If this experiment is successful, eventualy isDocker()
may eventually be depreciated in favour of isContainerized()
.
Cgroup detection
On linux, to detect if cgroup is available, we check if there is a directory at /sys/fs/cgroup
.
If the directory exists, a version of cgroup is installed.
Next we check the version of cgroup installed by checking for a directory at /sys/fs/cgroup/memory/
.
If it exists, cgroup V1 is installed. If it is missing, it is assumed cgroup V2 is installed.
CPU metric collection
The existing solution worked by checking the fraction of cpu idle ticks to the total number of cpu ticks since the last profile. If 100000 ticks elapse and 5000 were idle, the cpu is at 95% utilisation.
In this experiment, the method of cpu load calculation depends on the result of isContainerized()
or if set, the CRAWLEE_CONTAINERIZED
environment variable.
If isContainerized()
returns true, the new cgroup aware metric collection will be used over the "bare metal" numbers.
This works by inspecting the /sys/fs/cgroup/cpuacct/cpuacct.usage
, /sys/fs/cgroup/cpu/cpu.cfs_quota_us
and /sys/fs/cgroup/cpu/cpu.cfs_period_us
files for cgroup V1 and the /sys/fs/cgroup/cpu.stat
and /sys/fs/cgroup/cpu.max
files for cgroup V2.
The actual cpu usage figure is calculated in the same manner as the "bare metal" figure by comparing the total number of ticks elapsed to the number
of idle ticks between profiles but by using the figures from the cgroup files.
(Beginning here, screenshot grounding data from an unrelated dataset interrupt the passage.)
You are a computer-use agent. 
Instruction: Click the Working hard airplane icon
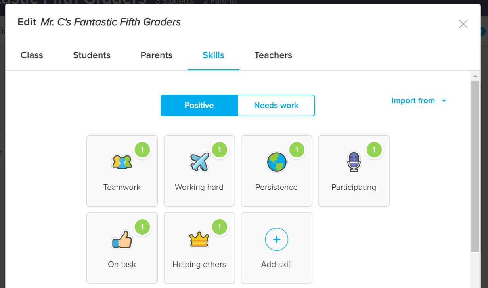click(x=199, y=161)
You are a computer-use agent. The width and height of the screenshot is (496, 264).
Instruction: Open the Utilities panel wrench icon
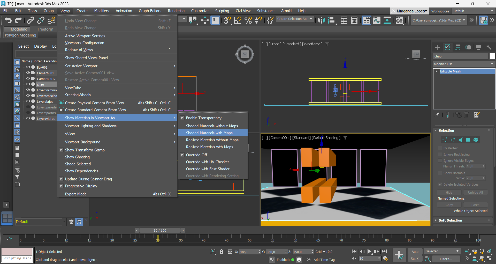click(489, 47)
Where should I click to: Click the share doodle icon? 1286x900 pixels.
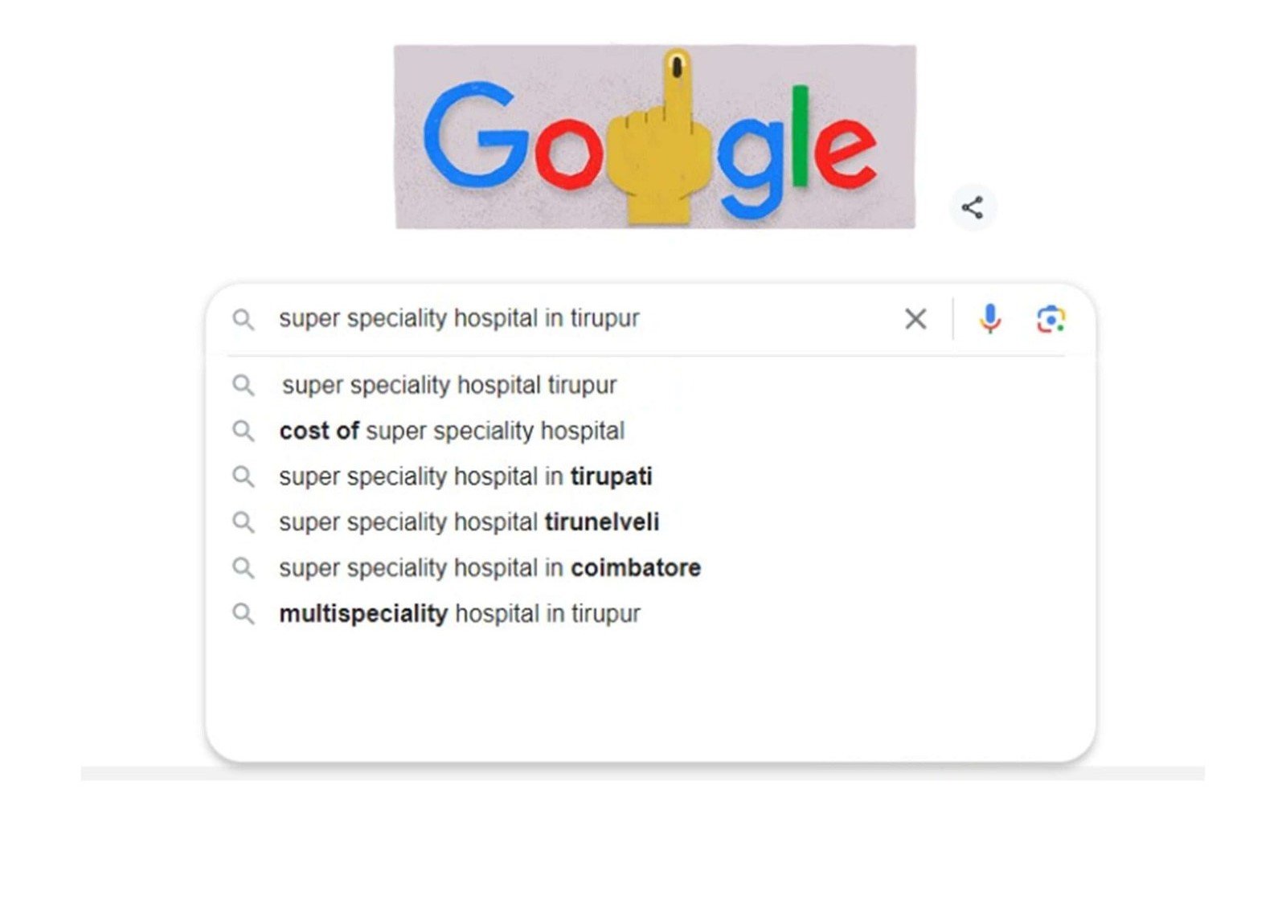tap(973, 207)
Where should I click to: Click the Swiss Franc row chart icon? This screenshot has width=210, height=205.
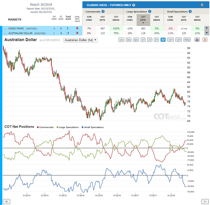click(x=5, y=29)
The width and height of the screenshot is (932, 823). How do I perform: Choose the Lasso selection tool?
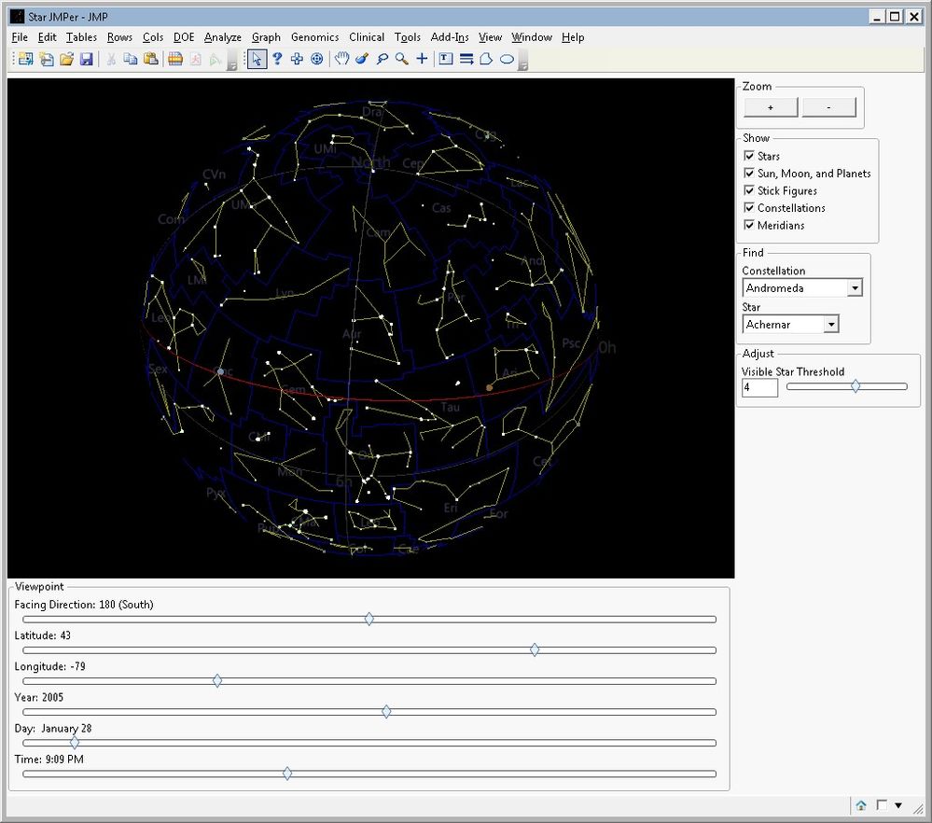383,59
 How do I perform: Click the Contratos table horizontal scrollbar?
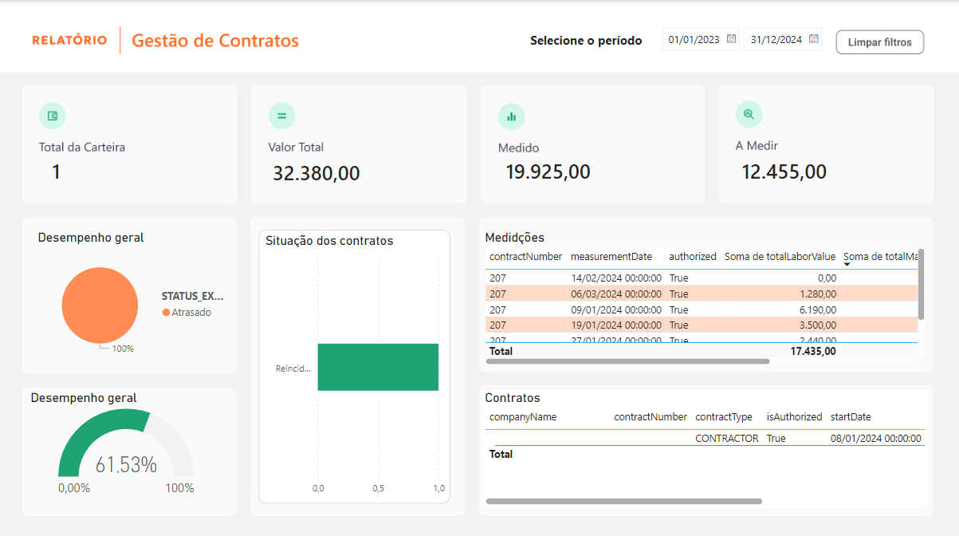click(x=623, y=502)
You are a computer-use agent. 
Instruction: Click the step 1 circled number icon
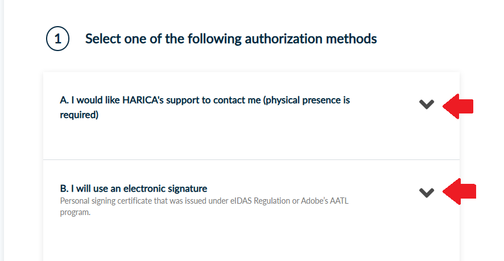click(57, 40)
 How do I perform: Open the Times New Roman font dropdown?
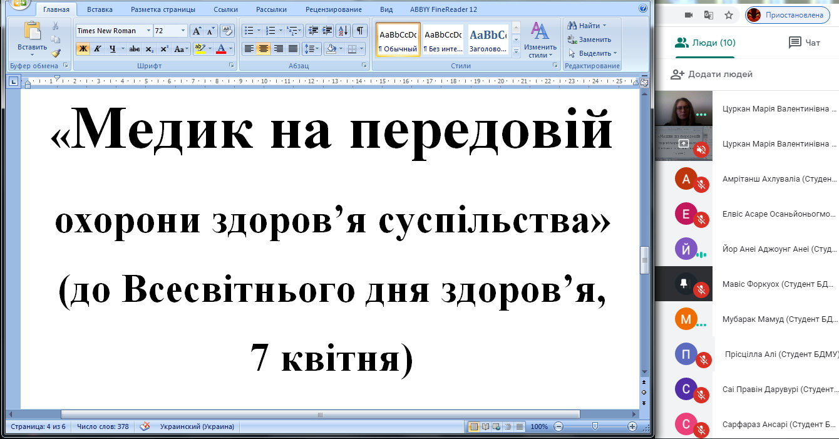(x=148, y=31)
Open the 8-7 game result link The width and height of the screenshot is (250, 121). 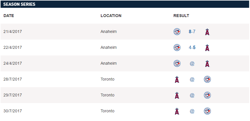click(x=192, y=32)
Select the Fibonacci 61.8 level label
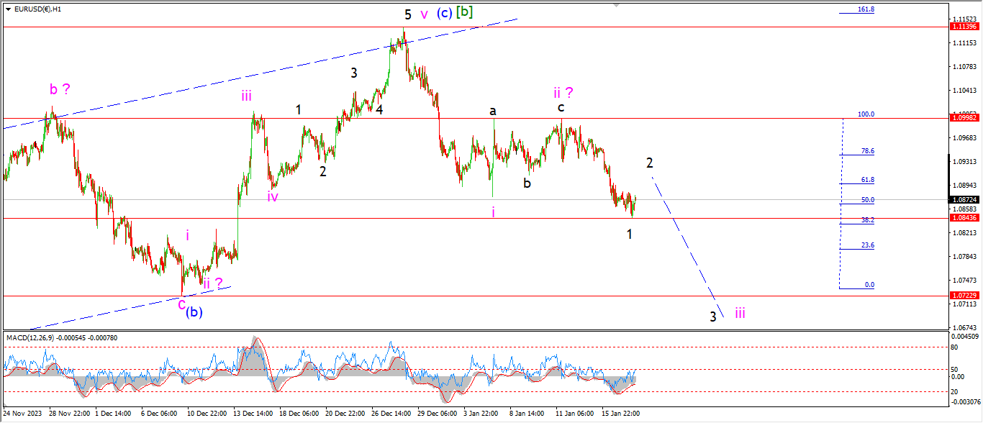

If no cgroup quota is enforced, the "bare metal" numbers will be used.
Memory metric collection
The existing solution was already cgroup aware however an improvement has been made to memory metric collection when running on windows.
The existing solution used an external package apify/ps-tree
to find the amount of memory crawlee and any child processes were using.
On Windows, this package used the depreciated "WMIC" command line utility to determine memory usage.
In this experiment, apify/ps-tree
has been removed and replaced by the packages/utils/src/internals/ps-tree.ts
file. This works in much the
same manner however, instead of using "WMIC", it uses "powershell" to collect the same data.